Prawie 600 Ukraińców powróciło już z rosyjskiej niewoli od początku wojny – poinformował w niedzielę szef Narodowego Biura Informacyjnego Ołeksandr Smyrnow. Biuro, które powstało 17 marca, gromadzi dane o jeńcach, osobach zaginionych i bezprawnie zatrzymanych przez żołnierzy rosyjskich.

– Udało się sprowadzić z powrotem już prawie 600 ludzi. Są to i cywile i wojskowi. Cywilnych jest nieco ponad 100, a reszta to wojskowi – oznajmił Smyrnow w ukraińskiej telewizji.

Dodał, że państwo ukraińskie nie wymienia na żołnierzy rosyjskich ukraińskich jeńców cywilnych, a jedynie wojskowych.

– Mamy też kategorię deportowanych, przemieszczonych przymusowo, czyli przebywających na terytorium państwa-agresora. Takich zawiadomień dotarło do Narodowego Biura Informacyjnego 5911. Czyli 5911 (ukraińskich) dzieci przebywa teraz na terytorium wroga – powiedział Smyrnow.

17:34 Władze: pogarsza się sytuacja w atakowanym przez wojska rosyjskie Bachmucie

Sytuacja w Bachmucie, w obwodzie donieckim na wschodzie Ukrainy, pogarsza się z powodu ciągłych ostrzałów rosyjskich, ale na razie nie ma kryzysu humanitarnego – powiedział w niedzielę wicemer miasta Ołeksandr Marczenko portalowi Suspilne.

– Sytuacja się pogarsza.

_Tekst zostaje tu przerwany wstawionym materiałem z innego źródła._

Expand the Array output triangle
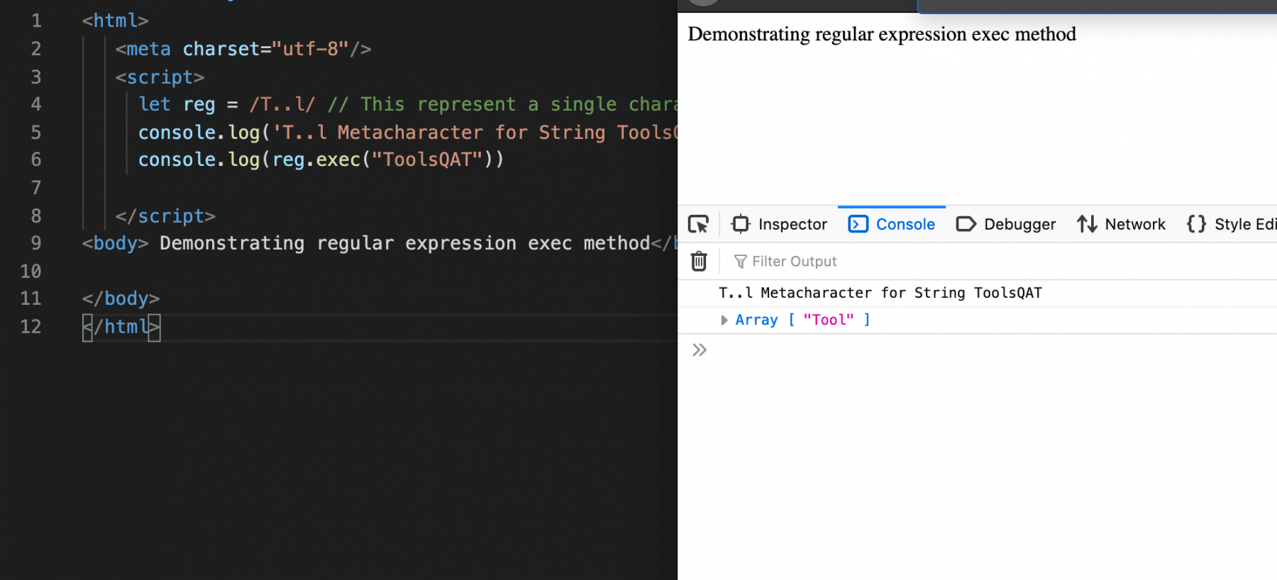The height and width of the screenshot is (580, 1277). [x=724, y=320]
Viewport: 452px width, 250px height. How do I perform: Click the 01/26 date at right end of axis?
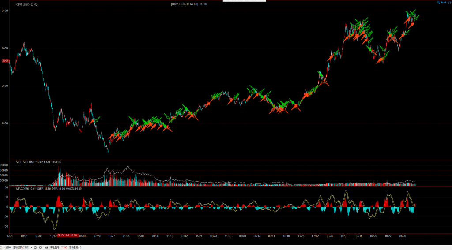402,236
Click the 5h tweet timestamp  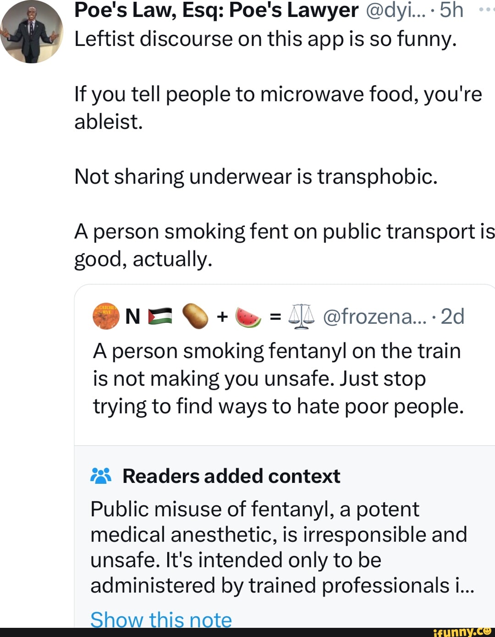click(x=451, y=10)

Ostrzałów jest coraz więcej. W ciągu ostatniej doby zginęły trzy osoby cywilne. Spaliły się cztery budynki. Rano znów ostrzały – poinformował Marczenko.

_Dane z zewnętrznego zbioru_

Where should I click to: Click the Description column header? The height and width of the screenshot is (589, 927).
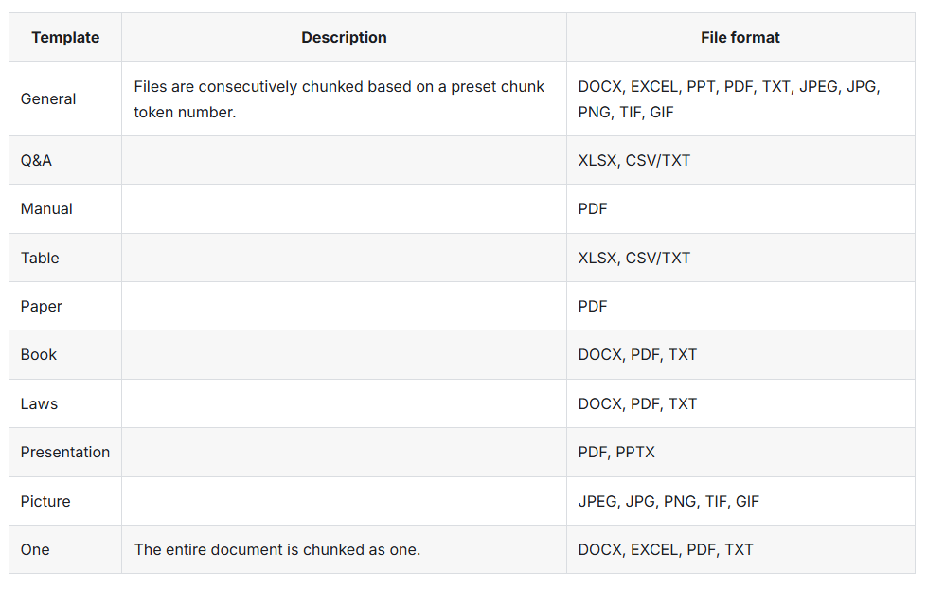coord(344,38)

Wicemer oświadczył, że w Bachmucie działają wodociągi, ale część miasta została pozbawiona prądu, a brygady remontowe nie są w stanie naprawić uszkodzeń z powodu nieustannych ostrzałów.

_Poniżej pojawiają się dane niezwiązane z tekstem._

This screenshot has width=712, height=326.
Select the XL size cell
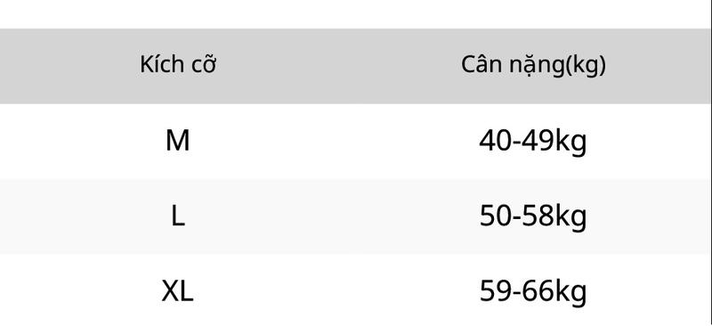click(177, 291)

Marczenko zaznaczył, że wskutek ostrzałów zniszczony został zakład oczyszczania miasta. Zapewniono tymczasowy wywóz śmieci, gdyż w ciągu tygodnia wszystkie pojemniki zostały całkowicie zapełnione.

– Generalnie nie ma humanitarnej katastrofy. Ale ceny w sklepach są dość wysokie. Targowisko, szpitale i apteki działają. Wydajemy pomoc humanitarną – oznajmił wicemer.

Szef administracji obwodu donieckiego Pawło Kyryłenko oznajmił w sobotę, że wojska rosyjskie znajdują się „dość blisko” Bachmutu.

16:42 Prokuratura bada prawie 26 tys. domniemanych przypadków zbrodni wojennych

Prokuratorzy badają prawie 26 tys. domniemanych przypadków zbrodni wojennych popełnionych od początku rosyjskiej inwazji na Ukrainę; oskarżono już 135 osób – powiedział agencji Reutera szef wydziału zbrodni wojennych Prokuratury Generalnej Ukrainy Jurij Biłousow.

Piętnastu spośród oskarżonych znajduje się w areszcie, pozostali nie zostali jeszcze zatrzymani. Trzynaście spraw już trafiło do sądów i wydano siedem wyroków.

W maju 21-letni żołnierz rosyjski został jako pierwszy skazany w sprawie zbrodni wojennych w Ukrainie – wymierzono mu karę dożywocia za zabicie nieuzbrojonego cywila. Potem sąd apelacyjny w Kijowie złagodził wyrok do 15 lat pozbawienia wolności.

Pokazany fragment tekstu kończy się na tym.